**WORK REQUIRED:** Skipping the images, transcribe each record below as it is.
──────── THE DATA ────────
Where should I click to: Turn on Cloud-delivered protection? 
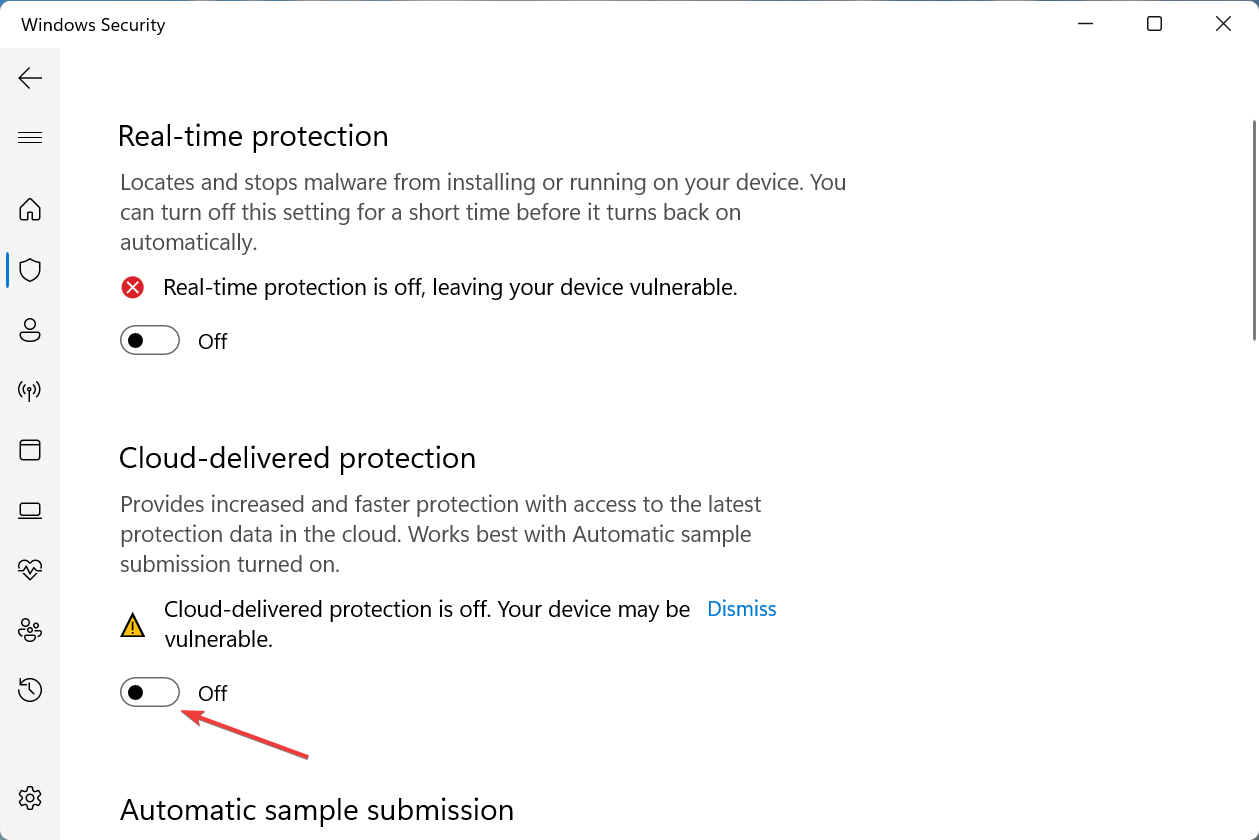point(149,692)
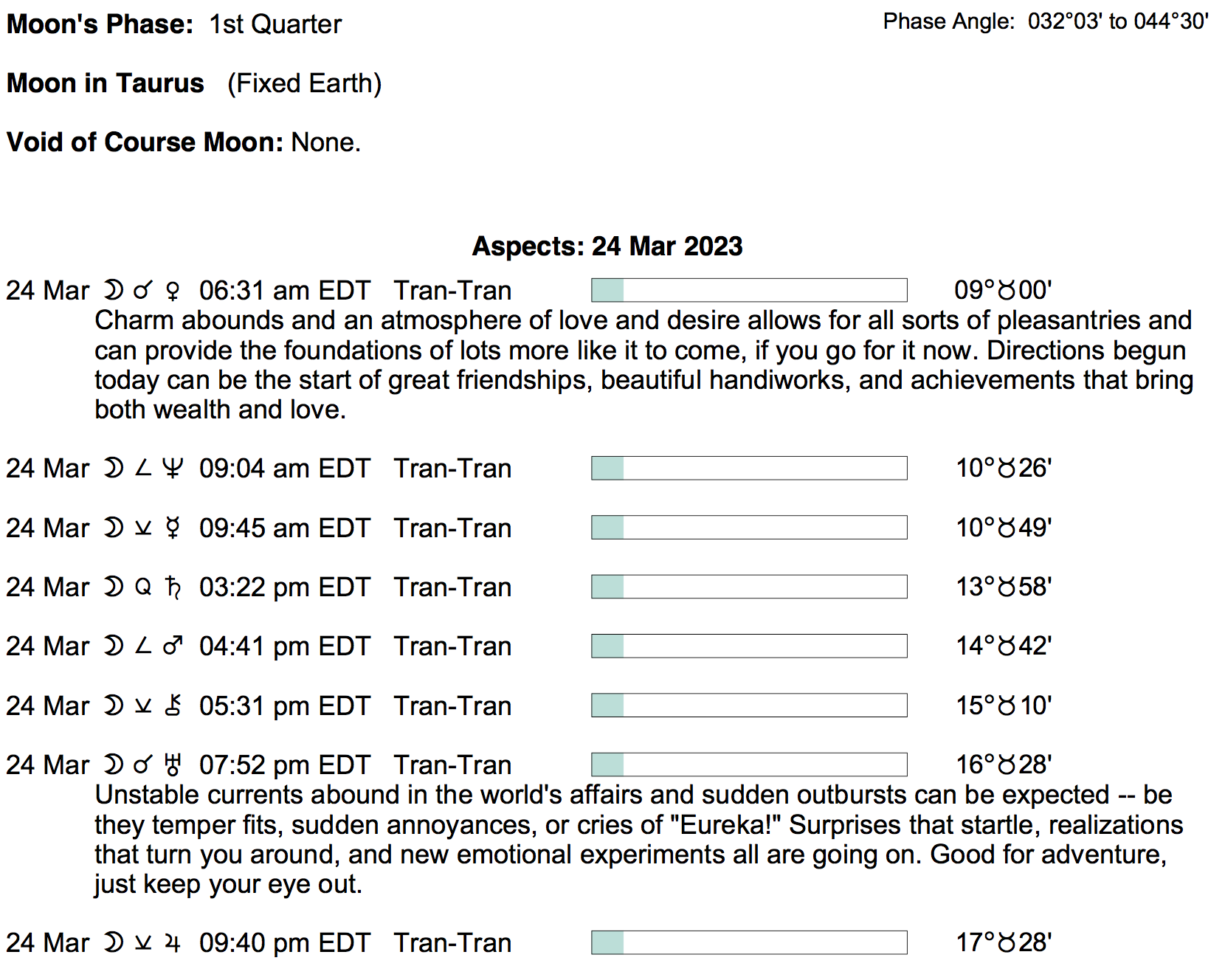Image resolution: width=1225 pixels, height=980 pixels.
Task: Select the Jupiter glyph at 09:40 pm
Action: click(173, 943)
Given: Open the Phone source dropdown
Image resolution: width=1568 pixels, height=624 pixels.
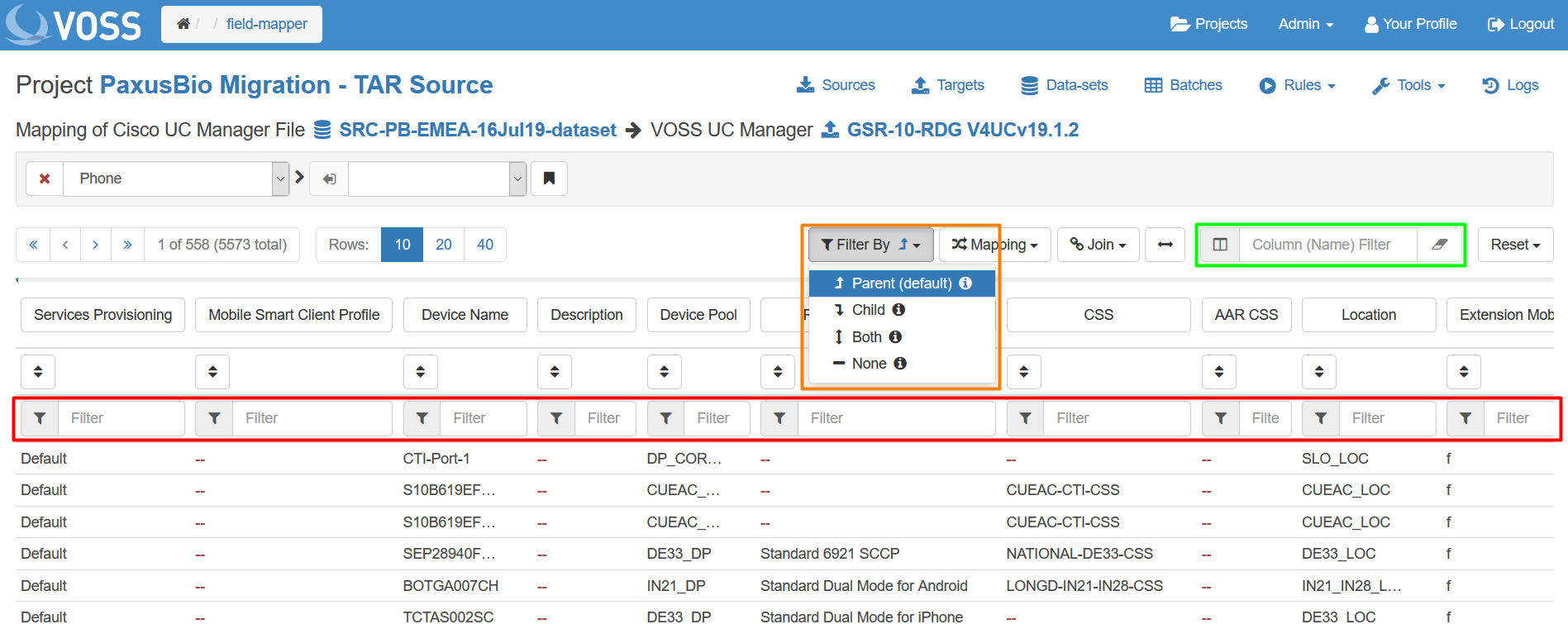Looking at the screenshot, I should [175, 179].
────────
**OUTPUT BELOW:**
Where should I click to: Turn on Cloud-delivered protection? 
point(149,692)
Image resolution: width=1225 pixels, height=980 pixels.
Task: Select the Jupiter glyph at 09:40 pm
Action: click(173, 943)
Given: Open the Phone source dropdown
Image resolution: width=1568 pixels, height=624 pixels.
Looking at the screenshot, I should [175, 179].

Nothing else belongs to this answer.